▶ [EXERCISE]:
Output the lines of the listing below, unchanged, from its first line through the line containing "click(40, 127)", with both ends included.
***** SUPPLIED DATA *****
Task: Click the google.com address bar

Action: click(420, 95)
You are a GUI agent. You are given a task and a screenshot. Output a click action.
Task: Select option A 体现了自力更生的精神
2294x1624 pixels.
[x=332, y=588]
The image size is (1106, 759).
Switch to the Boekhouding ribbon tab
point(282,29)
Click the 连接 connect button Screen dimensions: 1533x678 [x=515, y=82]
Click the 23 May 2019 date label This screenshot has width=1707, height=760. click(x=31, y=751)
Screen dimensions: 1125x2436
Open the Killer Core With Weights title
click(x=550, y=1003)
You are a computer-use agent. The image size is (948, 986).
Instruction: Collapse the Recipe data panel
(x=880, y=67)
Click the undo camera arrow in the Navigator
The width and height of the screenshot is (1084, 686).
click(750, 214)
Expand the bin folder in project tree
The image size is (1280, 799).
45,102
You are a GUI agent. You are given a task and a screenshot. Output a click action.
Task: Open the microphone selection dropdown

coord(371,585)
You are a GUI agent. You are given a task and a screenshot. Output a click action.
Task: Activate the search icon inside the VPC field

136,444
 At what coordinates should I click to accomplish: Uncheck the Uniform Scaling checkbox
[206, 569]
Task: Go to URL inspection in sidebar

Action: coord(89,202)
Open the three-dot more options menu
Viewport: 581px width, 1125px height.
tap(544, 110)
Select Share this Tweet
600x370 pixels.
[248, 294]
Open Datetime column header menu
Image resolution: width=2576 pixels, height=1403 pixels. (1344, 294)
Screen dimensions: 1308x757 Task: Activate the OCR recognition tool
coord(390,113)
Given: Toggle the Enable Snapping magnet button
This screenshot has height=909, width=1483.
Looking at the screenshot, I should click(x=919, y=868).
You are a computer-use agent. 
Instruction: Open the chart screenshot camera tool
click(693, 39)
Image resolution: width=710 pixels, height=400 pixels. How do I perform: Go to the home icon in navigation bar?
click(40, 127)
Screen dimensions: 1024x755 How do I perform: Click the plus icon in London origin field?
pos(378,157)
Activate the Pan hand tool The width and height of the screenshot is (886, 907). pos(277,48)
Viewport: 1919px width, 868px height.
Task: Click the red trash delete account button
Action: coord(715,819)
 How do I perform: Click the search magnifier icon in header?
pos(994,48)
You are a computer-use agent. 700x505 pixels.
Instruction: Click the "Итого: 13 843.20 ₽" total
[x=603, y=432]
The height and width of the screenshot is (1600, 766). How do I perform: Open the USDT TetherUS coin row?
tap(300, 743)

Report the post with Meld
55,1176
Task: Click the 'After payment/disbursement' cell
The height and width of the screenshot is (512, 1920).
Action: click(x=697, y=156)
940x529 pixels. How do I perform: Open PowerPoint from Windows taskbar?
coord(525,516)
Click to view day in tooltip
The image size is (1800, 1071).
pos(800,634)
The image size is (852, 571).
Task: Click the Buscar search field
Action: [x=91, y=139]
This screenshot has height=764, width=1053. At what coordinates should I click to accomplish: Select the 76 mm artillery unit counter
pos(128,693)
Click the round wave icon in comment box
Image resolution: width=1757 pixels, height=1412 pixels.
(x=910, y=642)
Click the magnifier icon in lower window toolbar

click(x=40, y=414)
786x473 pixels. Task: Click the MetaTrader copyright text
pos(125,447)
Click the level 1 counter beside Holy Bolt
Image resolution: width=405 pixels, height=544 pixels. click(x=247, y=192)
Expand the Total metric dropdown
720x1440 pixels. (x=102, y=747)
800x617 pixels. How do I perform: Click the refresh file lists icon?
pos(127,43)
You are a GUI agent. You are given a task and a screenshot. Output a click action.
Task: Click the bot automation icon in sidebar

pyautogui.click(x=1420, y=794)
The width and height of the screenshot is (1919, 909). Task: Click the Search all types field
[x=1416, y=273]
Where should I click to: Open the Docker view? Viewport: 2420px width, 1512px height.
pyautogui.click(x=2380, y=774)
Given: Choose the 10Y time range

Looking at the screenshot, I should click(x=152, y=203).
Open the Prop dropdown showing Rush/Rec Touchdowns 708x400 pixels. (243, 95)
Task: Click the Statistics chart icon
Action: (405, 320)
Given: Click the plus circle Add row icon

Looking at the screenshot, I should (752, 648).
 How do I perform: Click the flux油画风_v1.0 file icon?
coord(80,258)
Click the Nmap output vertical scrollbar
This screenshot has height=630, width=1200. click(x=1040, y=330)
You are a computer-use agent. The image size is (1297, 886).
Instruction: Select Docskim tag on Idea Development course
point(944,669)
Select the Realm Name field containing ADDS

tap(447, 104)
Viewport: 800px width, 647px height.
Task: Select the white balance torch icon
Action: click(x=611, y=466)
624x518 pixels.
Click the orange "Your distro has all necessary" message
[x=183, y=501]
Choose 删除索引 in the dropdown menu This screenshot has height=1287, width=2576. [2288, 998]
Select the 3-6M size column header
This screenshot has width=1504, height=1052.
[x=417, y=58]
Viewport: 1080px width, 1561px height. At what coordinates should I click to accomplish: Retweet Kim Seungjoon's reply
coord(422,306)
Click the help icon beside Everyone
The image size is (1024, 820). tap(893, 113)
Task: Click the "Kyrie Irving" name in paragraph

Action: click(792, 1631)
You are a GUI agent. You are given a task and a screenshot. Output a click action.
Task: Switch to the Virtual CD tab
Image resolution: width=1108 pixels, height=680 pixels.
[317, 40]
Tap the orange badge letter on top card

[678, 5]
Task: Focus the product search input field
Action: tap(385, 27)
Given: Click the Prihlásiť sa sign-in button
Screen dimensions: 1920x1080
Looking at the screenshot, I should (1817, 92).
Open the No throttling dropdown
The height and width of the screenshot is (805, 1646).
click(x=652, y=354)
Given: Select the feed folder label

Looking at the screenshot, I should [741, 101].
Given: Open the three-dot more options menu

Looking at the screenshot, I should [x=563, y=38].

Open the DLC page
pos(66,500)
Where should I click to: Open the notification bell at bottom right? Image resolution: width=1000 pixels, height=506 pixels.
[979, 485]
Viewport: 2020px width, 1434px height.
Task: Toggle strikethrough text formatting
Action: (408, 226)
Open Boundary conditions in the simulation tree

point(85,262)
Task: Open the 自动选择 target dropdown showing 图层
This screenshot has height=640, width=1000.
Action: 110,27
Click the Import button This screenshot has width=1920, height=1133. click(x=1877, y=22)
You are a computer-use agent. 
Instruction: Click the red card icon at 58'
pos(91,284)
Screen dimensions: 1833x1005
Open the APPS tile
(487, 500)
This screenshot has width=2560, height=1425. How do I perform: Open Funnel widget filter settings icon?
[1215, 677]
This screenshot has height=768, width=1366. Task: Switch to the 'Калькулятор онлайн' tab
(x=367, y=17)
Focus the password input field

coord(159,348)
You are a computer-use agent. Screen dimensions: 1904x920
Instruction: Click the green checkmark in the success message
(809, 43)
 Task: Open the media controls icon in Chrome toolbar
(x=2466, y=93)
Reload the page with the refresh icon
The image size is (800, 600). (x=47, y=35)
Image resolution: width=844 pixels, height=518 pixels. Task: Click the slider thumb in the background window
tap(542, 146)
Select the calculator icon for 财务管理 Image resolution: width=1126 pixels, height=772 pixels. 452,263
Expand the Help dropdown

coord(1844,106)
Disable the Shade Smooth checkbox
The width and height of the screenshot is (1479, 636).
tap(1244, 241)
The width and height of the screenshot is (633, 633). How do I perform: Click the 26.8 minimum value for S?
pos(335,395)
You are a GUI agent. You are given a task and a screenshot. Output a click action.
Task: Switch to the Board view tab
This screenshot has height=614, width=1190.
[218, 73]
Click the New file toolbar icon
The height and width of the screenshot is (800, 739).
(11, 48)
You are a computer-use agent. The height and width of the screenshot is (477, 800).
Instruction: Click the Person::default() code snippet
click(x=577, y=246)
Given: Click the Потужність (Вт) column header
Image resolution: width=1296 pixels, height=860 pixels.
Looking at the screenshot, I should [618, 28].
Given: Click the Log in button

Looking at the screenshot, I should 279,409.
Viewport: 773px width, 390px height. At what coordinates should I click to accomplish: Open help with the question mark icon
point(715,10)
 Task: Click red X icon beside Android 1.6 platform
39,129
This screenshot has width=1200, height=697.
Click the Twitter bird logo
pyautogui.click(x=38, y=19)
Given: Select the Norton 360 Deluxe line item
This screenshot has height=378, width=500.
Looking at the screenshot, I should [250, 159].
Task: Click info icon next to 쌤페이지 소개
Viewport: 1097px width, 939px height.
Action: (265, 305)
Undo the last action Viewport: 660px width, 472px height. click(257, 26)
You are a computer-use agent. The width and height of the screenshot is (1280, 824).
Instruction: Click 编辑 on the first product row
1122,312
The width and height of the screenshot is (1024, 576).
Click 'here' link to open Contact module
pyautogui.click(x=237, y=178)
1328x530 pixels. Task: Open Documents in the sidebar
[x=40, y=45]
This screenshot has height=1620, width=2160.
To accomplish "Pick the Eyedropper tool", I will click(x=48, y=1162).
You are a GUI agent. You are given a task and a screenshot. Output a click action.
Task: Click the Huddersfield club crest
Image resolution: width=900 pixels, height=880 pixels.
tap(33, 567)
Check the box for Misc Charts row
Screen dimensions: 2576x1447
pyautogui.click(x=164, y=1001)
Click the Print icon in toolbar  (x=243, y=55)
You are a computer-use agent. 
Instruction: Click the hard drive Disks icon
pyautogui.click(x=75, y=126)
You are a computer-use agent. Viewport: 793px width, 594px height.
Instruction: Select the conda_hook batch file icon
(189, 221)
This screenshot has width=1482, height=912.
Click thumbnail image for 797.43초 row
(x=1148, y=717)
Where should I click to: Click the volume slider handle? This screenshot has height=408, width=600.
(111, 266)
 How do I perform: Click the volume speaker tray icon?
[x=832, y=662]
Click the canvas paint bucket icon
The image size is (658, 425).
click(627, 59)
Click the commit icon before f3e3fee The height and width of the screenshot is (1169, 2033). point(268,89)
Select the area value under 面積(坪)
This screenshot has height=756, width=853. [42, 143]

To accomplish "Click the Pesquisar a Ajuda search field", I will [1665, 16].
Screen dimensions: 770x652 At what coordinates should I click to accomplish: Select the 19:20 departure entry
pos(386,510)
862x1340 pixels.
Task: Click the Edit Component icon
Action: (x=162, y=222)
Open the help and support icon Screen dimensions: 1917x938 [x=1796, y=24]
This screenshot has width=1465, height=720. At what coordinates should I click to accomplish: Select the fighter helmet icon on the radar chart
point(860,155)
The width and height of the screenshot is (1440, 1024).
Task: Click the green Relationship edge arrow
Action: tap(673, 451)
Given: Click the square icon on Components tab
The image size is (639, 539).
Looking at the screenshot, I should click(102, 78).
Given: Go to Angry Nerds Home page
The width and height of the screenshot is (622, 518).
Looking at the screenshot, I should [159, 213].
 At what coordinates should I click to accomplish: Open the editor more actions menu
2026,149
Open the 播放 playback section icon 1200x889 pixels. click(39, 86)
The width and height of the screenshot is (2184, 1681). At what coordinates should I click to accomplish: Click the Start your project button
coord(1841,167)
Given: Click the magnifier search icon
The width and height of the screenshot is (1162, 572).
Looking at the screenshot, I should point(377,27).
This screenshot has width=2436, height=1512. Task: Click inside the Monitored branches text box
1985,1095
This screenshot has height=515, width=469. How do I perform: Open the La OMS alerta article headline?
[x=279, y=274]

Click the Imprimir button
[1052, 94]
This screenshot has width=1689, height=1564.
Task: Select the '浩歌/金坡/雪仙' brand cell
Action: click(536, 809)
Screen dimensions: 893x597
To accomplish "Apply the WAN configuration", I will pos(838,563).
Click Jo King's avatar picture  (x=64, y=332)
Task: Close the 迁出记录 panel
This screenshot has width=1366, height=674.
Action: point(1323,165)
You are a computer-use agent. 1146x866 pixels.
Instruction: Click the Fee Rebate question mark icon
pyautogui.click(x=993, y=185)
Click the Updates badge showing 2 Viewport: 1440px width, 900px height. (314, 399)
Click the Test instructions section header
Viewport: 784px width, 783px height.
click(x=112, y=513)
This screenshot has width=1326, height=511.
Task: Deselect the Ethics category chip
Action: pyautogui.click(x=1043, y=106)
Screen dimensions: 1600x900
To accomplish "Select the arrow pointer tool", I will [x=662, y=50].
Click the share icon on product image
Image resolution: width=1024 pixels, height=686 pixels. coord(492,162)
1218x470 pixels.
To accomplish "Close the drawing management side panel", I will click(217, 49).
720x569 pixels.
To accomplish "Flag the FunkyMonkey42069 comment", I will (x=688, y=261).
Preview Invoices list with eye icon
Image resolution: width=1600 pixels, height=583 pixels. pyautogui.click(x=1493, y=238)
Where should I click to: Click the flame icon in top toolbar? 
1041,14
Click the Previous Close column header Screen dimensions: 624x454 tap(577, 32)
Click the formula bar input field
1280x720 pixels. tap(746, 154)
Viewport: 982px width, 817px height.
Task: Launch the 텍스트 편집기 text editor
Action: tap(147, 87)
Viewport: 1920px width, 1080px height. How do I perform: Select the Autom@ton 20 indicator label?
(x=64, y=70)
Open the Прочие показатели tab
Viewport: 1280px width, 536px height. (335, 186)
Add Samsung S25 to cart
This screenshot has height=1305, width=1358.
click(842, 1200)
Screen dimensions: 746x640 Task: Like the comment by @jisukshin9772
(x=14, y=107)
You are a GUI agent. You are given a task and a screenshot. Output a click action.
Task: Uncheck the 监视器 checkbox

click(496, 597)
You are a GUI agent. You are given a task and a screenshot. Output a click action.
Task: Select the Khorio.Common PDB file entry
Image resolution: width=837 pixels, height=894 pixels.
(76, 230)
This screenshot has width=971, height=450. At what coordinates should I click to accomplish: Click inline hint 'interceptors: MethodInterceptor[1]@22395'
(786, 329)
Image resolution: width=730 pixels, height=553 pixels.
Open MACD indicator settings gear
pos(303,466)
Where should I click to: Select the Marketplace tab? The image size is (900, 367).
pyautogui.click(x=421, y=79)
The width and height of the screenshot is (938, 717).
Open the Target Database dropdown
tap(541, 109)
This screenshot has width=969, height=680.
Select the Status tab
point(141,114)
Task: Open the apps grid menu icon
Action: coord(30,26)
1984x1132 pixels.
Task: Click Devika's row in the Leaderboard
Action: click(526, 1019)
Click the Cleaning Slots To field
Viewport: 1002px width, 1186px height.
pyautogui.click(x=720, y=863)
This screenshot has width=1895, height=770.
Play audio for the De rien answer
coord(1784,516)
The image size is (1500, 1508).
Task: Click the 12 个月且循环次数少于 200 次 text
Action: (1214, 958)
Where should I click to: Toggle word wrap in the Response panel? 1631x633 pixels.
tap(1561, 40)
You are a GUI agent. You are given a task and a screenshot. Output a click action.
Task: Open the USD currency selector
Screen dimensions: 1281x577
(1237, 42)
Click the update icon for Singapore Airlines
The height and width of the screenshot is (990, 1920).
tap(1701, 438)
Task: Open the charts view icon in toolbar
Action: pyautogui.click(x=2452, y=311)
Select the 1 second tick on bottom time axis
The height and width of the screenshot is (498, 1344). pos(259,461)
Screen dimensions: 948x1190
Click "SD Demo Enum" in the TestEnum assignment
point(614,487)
*****
▶ [CORRECT OUTPUT]:
Task: Click the google.com address bar

Action: click(420, 95)
You are a GUI agent. You are given a task and a screenshot. Output a click action.
Task: Select option A 体现了自力更生的精神
2294x1624 pixels.
[x=332, y=588]
The image size is (1106, 759).
Switch to the Boekhouding ribbon tab
point(282,29)
Click the 连接 connect button Screen dimensions: 1533x678 [x=515, y=82]
Click the 23 May 2019 date label This screenshot has width=1707, height=760. click(x=31, y=751)
Screen dimensions: 1125x2436
Open the Killer Core With Weights title
click(x=550, y=1003)
You are a computer-use agent. The image size is (948, 986).
Instruction: Collapse the Recipe data panel
(x=880, y=67)
Click the undo camera arrow in the Navigator
The width and height of the screenshot is (1084, 686).
click(750, 214)
Expand the bin folder in project tree
The image size is (1280, 799).
45,102
You are a GUI agent. You are given a task and a screenshot. Output a click action.
Task: Open the microphone selection dropdown

coord(371,585)
You are a GUI agent. You are given a task and a screenshot. Output a click action.
Task: Activate the search icon inside the VPC field

136,444
 At what coordinates should I click to accomplish: Uncheck the Uniform Scaling checkbox
[206, 569]
Task: Go to URL inspection in sidebar

Action: coord(89,202)
Open the three-dot more options menu
Viewport: 581px width, 1125px height.
tap(544, 110)
Select Share this Tweet
600x370 pixels.
[248, 294]
Open Datetime column header menu
Image resolution: width=2576 pixels, height=1403 pixels. (1344, 294)
Screen dimensions: 1308x757 Task: Activate the OCR recognition tool
coord(390,113)
Given: Toggle the Enable Snapping magnet button
This screenshot has height=909, width=1483.
Looking at the screenshot, I should click(x=919, y=868).
You are a computer-use agent. 
Instruction: Open the chart screenshot camera tool
click(693, 39)
Image resolution: width=710 pixels, height=400 pixels. How do I perform: Go to the home icon in navigation bar?
click(40, 127)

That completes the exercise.